The nuclear receptors (NRs), an important protein superfamily of transcription factors found in all animals, regulate the expression of genes in a large array of biological processes. Their involvement in moulting and metamorphosis, embryonic development, cell differentiation and reproduction of arthropods is well documented. Especially the two NRs that form the functional ecdysteroid receptor and which are at the base of the ecdysteroid signalling cascade regulating moulting and metamorphosis, EcR and USP, have been researched intensively. During evolution, gene duplication and gene loss events have created a broad diversity of these NRs between different groups in the animal kingdom. However, in 2008, at the time this PhD research started, the information that was available on arthropod NRs was mainly restricted to holometabolic insects. Complete sets of NRs for other groups, including Crustacea, Chelicerata or more basal insects were unavailable. Over the last few years, the number of genome sequencing projects that are carried out for Arthropoda is rapidly increasing. This gave us the opportunity to investigate the NRs in a number of other arthropods and compare the sets of NRs between some of these groups.
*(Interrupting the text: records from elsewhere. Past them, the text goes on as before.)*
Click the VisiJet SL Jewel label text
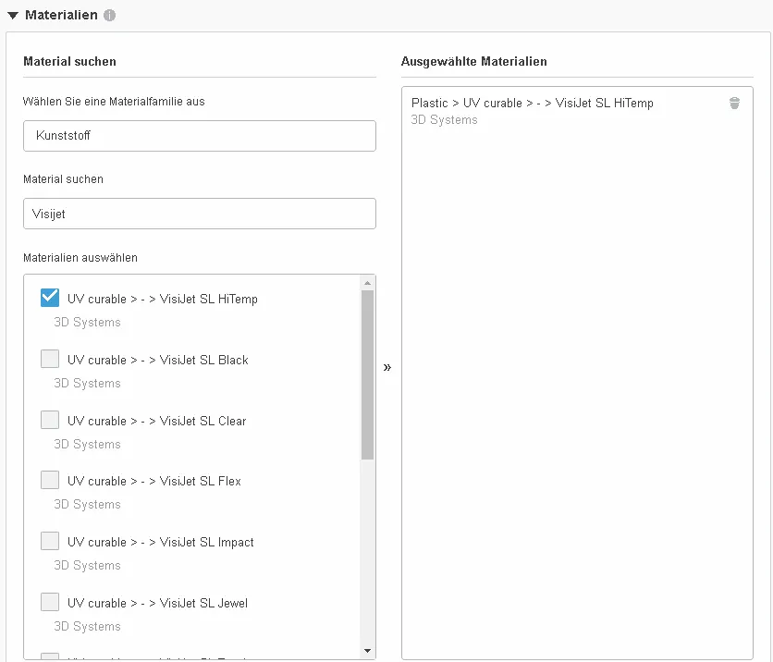 157,603
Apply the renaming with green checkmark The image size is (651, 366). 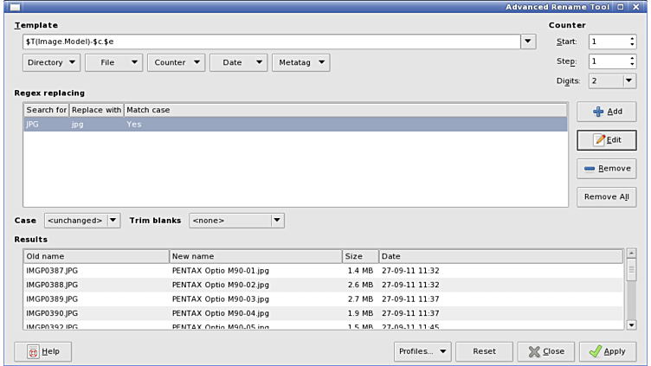[606, 351]
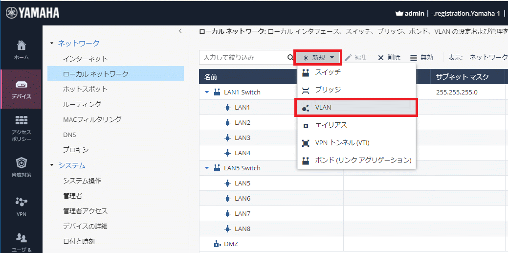Screen dimensions: 508x253
Task: Collapse the LAN5 Switch tree row
Action: pyautogui.click(x=207, y=168)
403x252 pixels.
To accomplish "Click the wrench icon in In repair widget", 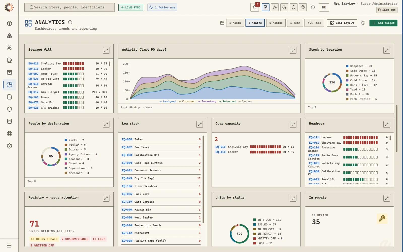I will tap(382, 218).
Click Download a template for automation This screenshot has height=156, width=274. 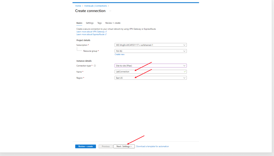[x=153, y=146]
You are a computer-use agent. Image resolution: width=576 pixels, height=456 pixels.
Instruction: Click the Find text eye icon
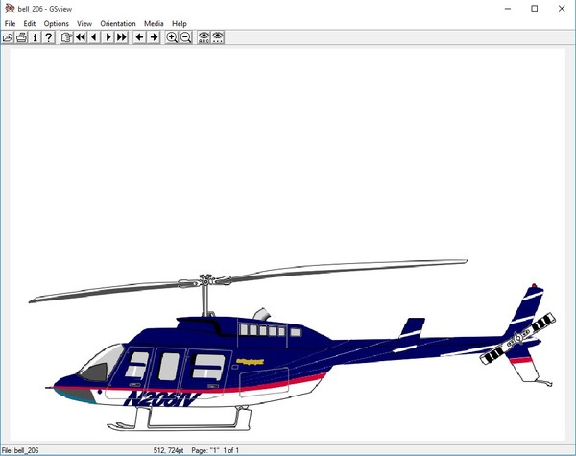tap(204, 37)
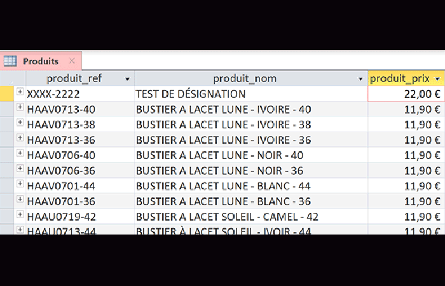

We chose three species, the hemimetabolic pea aphid Acyrthosiphon pisum, the holometabolic buff-tailed bumblebee Bombus terrestris and the chelicerate two-spotted spidermite Tetranychus urticae as representatives of their respective clades. The main research questions that were addressed in the PhD thesis were: (1) Do holometabolic, hemimetabolic and non-insect arthropods exhibit important differences in their sets of nuclear receptors?, (2) What are the consequences towards the ecdysteroid signalling cascade and can any differences be found there?, and (3) Can RNAi be used to add functional information to the fundamental data that these genome annotation analyses have delivered?